La ministre a rappelé qu’en vertu de l’article 61 de la Constitution et du règlement intérieur de l’Assemblée nationale, aucune poursuite ne peut être engagée contre un député sans l’accord de ses pairs, sauf en cas de flagrant délit. Elle a ainsi officiellement sollicité la levée de l’immunité de Farba Ngom pour permettre au parquet de Dakar d’engager les procédures nécessaires.
FARBA NGOM BRANDIT LE CORAN POUR SE DÉFENDRE
Le maire-député des Agnam, Farba Ngom, s’est exprimé en séance pour plaider sa cause. Brandissant le Coran, il a rejeté les accusations et contesté la démarche engagée, soutenant que les poursuites avaient été entamées et dénonçant ce qu’il décrit comme des « accusations sans fondement » de détournement de 125 milliards. Il a assuré avoir été maintenu en détention malgré une décision favorable d’un juge et a juré n’avoir détourner aucune somme publique.

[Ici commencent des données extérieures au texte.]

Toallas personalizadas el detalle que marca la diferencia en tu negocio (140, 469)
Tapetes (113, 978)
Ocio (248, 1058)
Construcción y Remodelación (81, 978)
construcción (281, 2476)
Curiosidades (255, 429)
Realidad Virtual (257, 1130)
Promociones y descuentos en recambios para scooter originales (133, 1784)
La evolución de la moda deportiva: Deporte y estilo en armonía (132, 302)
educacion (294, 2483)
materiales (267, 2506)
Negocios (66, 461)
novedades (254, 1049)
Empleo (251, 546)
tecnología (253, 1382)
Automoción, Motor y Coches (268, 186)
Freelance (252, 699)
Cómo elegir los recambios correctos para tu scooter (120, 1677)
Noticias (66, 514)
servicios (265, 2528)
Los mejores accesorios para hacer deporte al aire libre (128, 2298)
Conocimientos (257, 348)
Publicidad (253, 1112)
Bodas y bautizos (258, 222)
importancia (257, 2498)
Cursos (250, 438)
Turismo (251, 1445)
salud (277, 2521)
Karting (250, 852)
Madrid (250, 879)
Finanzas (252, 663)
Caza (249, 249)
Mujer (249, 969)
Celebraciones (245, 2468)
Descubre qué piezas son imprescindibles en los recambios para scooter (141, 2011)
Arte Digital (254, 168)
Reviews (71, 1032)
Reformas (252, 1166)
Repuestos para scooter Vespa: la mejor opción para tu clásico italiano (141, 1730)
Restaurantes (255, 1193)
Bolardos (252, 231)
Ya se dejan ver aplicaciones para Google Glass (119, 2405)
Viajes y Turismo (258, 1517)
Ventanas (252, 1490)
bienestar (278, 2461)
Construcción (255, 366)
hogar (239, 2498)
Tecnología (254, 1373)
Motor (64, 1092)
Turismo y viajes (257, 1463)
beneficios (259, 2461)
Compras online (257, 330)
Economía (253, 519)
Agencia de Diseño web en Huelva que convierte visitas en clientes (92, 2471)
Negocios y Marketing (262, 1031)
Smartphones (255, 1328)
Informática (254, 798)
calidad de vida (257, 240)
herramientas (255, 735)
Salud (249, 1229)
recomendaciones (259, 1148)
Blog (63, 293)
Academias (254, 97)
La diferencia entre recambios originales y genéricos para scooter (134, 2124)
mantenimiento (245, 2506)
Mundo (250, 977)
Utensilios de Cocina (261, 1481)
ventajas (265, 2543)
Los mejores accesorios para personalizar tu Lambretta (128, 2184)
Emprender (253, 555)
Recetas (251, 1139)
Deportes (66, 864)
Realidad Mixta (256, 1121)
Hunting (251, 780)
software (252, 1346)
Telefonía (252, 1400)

L’affaire avait émergé après la fouille de sa cellule, en décembre 2025, ayant conduit à la saisie de deux téléphones et de cinq clés USB. L’analyse technique a révélé de nombreux échanges téléphoniques, des mouvements financiers et immobiliers, des documents protégés par le secret de l’instruction et des contenus vidéo jugés indécents. Ces éléments pourraient conduire à des procédures pour corruption, introduction frauduleuse d’objets prohibés et diffusion d’images contraires aux bonnes mœurs.
La Commission ad hoc de l’Assemblée nationale avait préconisé la levée de l’immunité de Farba Ngom; cette recommandation a été validée par la séance plénière, permettant à la justice d’aller de l’avant pour poursuivre l’enquête et identifier les responsabilités de toutes les personnes concernées.